EXERCISE MATERIALS >>
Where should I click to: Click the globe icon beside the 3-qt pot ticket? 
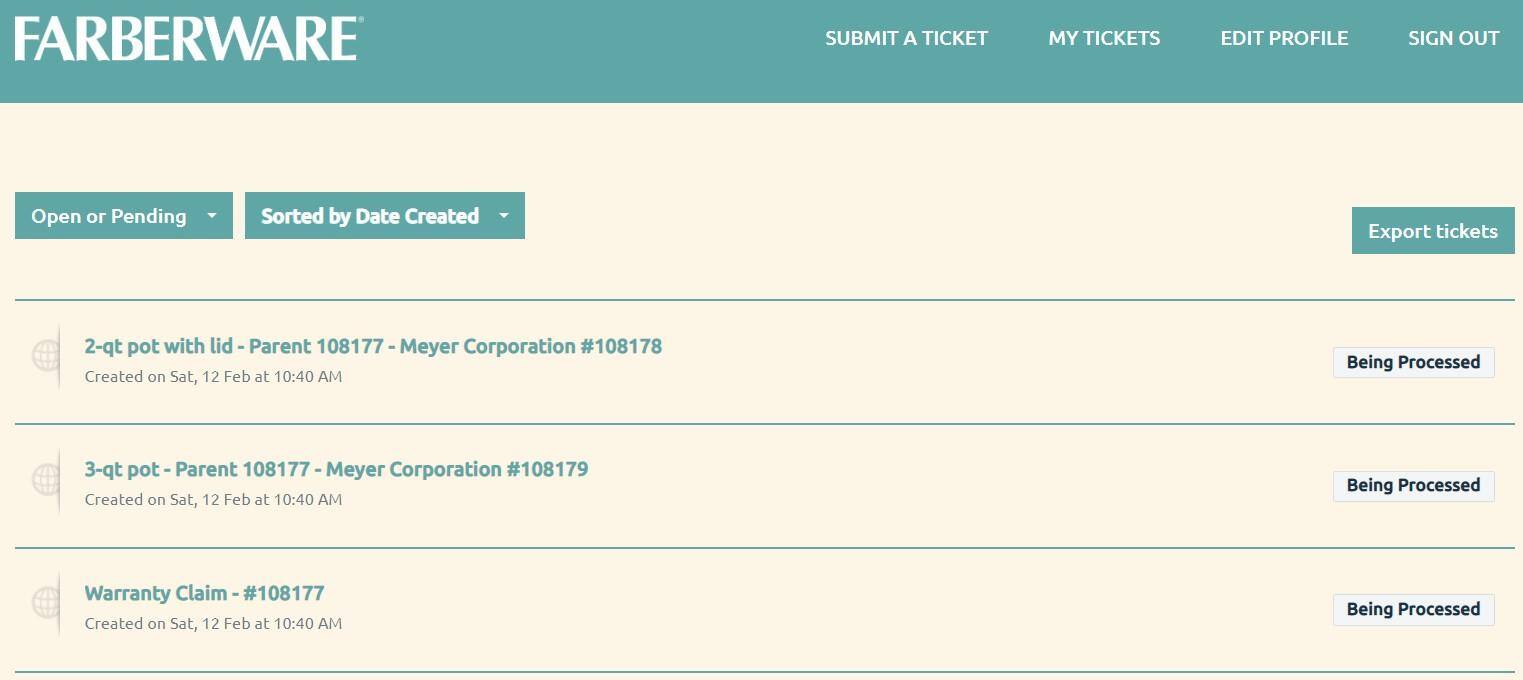[x=46, y=479]
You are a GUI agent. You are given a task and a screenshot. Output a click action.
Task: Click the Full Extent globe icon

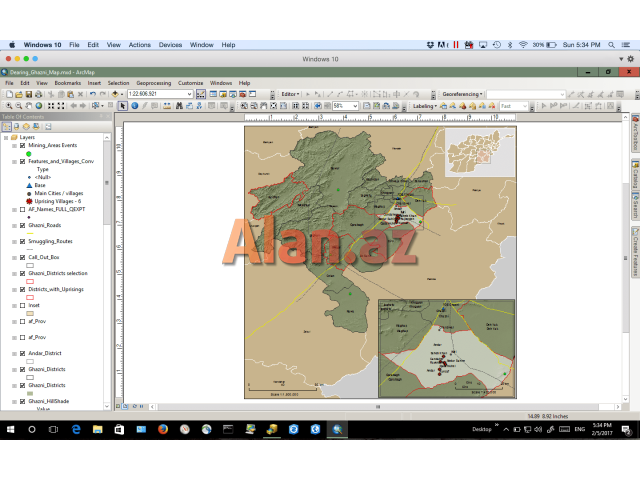(x=39, y=106)
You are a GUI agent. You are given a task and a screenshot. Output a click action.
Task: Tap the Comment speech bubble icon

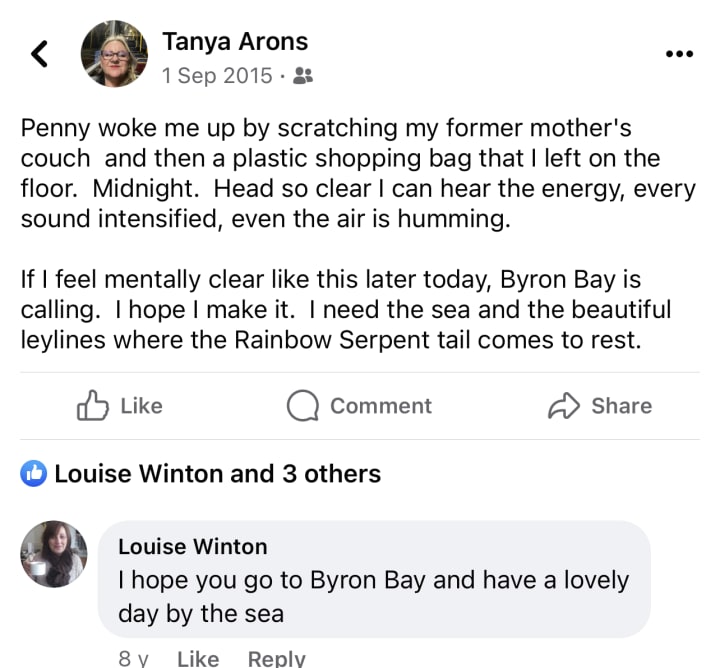(x=301, y=406)
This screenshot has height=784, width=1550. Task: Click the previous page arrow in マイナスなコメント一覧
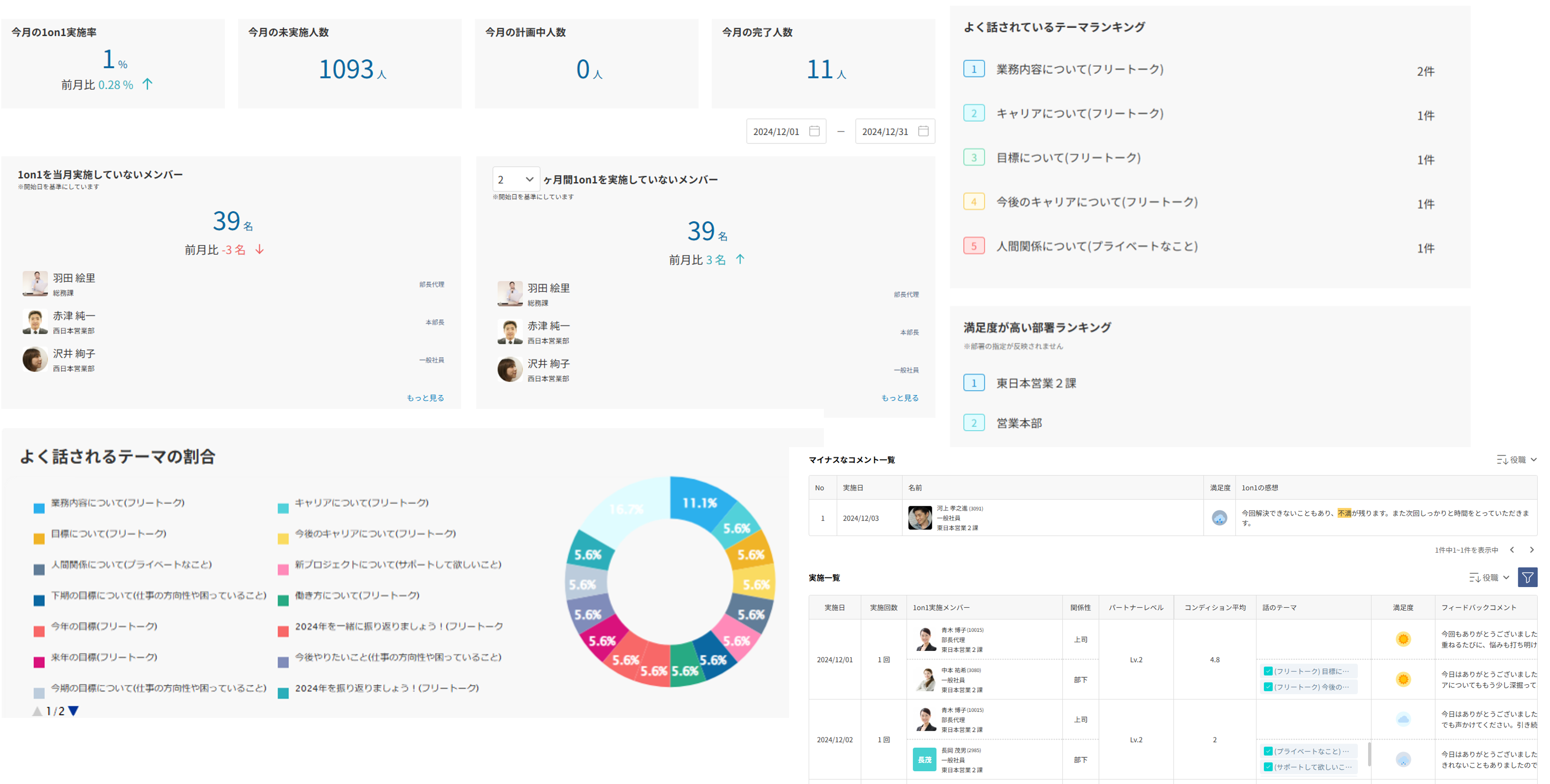coord(1511,549)
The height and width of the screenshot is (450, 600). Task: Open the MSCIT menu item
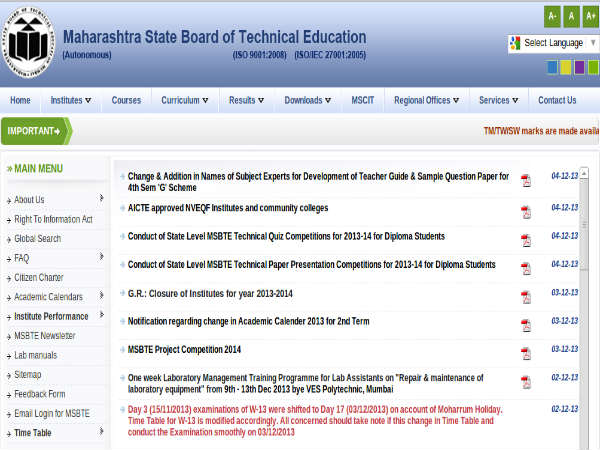click(361, 100)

GOAL >> Rewrite the lines above, changing "globe icon" to "map icon" and leaving everything else the same. Leave out the pictures.

OUTPUT OF THE EXERCISE >>
Where should I click to: Click the map icon beside the 3-qt pot ticket? 
[x=46, y=479]
You are a GUI agent. You are given a task and a screenshot. Output a click action.
Task: Click the Full Extent map icon

(x=39, y=106)
You are a GUI agent. You are given a task and a screenshot. Output a click action.
Task: Tap the Comment speech bubble icon

(x=301, y=406)
This screenshot has height=784, width=1550. Task: Click the previous page arrow in マイナスなコメント一覧
coord(1511,549)
The height and width of the screenshot is (450, 600). Task: Open the MSCIT menu item
click(361, 100)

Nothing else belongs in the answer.